*** DATASET RECORDS Section Begins ***

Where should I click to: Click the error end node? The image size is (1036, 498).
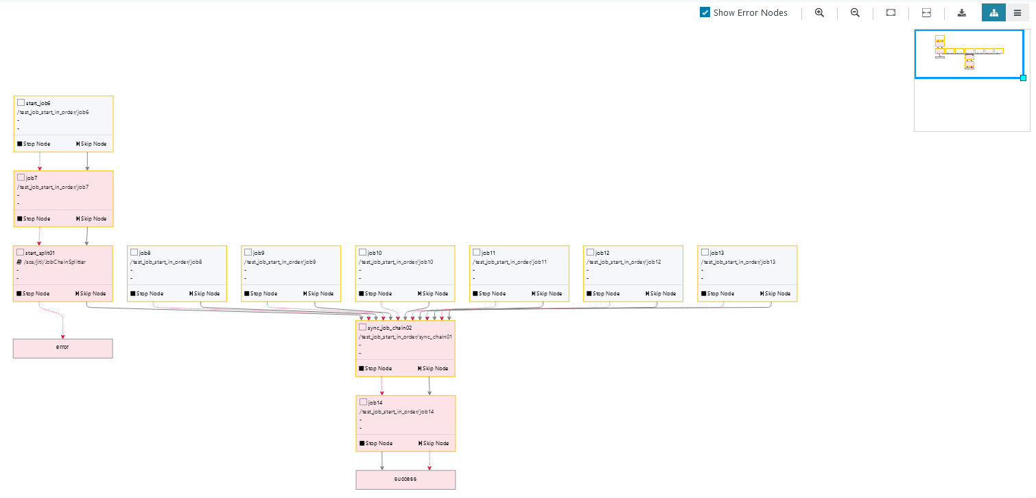point(62,348)

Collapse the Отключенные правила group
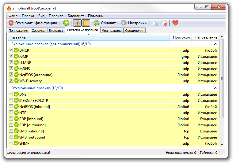pyautogui.click(x=215, y=88)
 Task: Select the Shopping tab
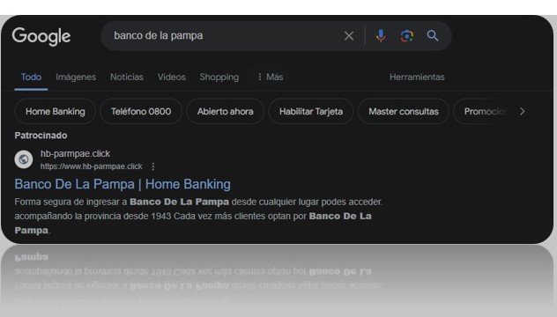(219, 77)
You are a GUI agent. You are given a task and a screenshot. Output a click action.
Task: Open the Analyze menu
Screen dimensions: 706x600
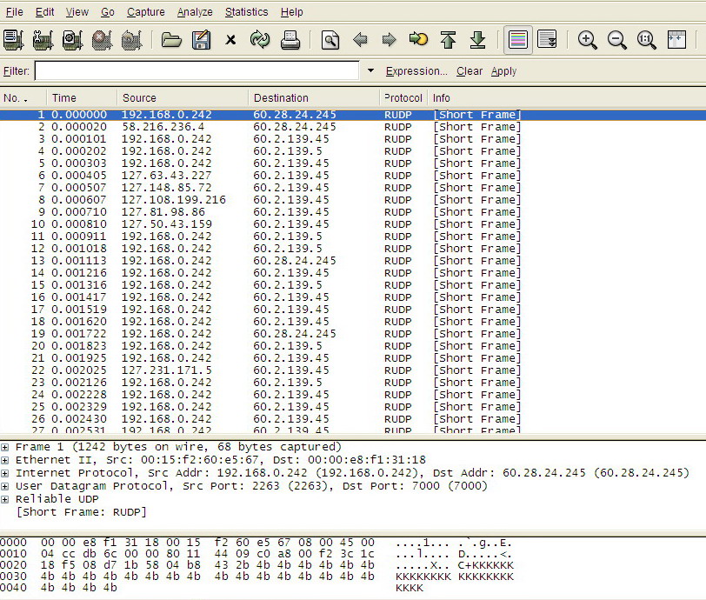pyautogui.click(x=195, y=12)
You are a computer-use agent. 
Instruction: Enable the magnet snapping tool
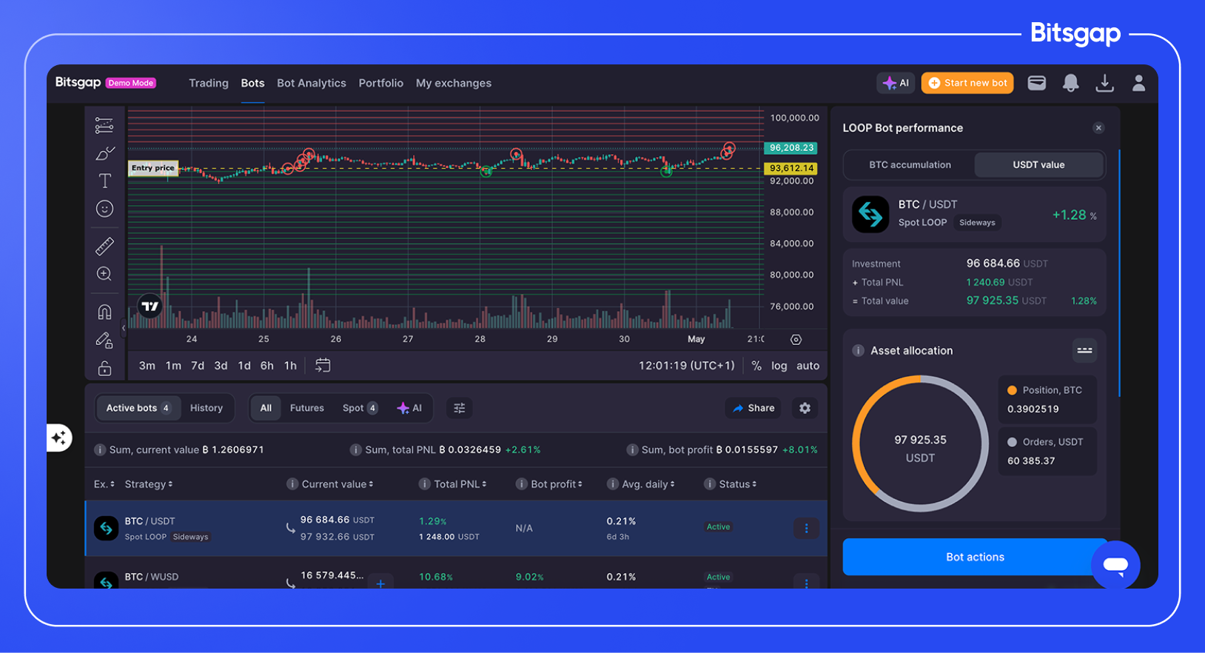(x=104, y=312)
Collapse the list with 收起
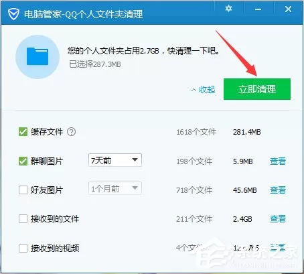Viewport: 304px width, 274px height. click(x=204, y=90)
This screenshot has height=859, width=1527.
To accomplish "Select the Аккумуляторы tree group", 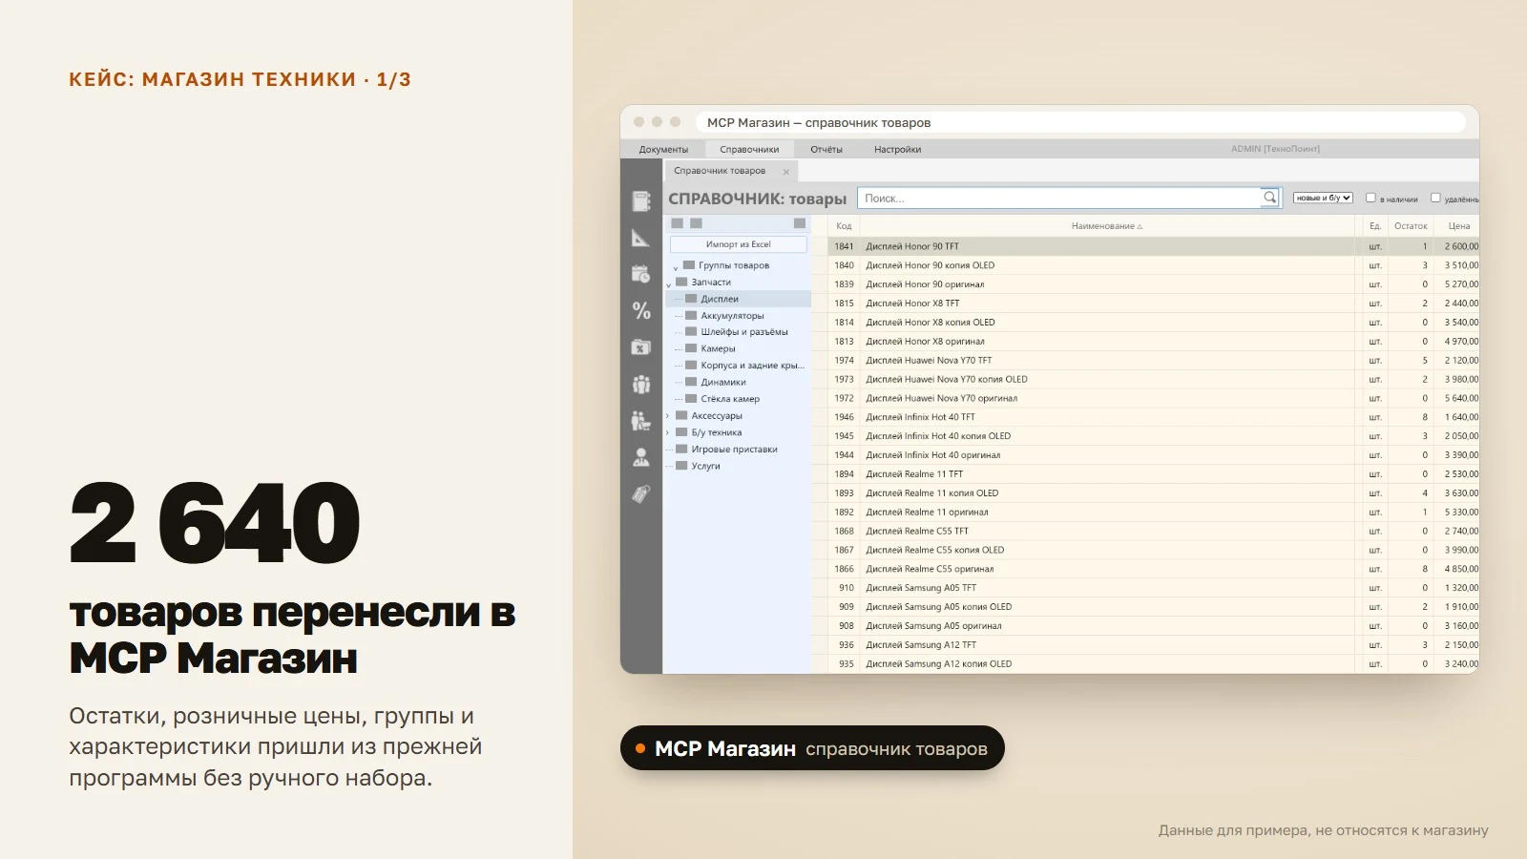I will 732,316.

*** DATASET RECORDS Section Ends ***

> WHAT THE TASK ASKS:
Only lines holding the word "agent" are wanted, so copy each of them from the records above.

> ANSWER SPACE:
You are a GUI agent. You are given a task and a screenshot. Output a click action.
You are a computer-use agent. 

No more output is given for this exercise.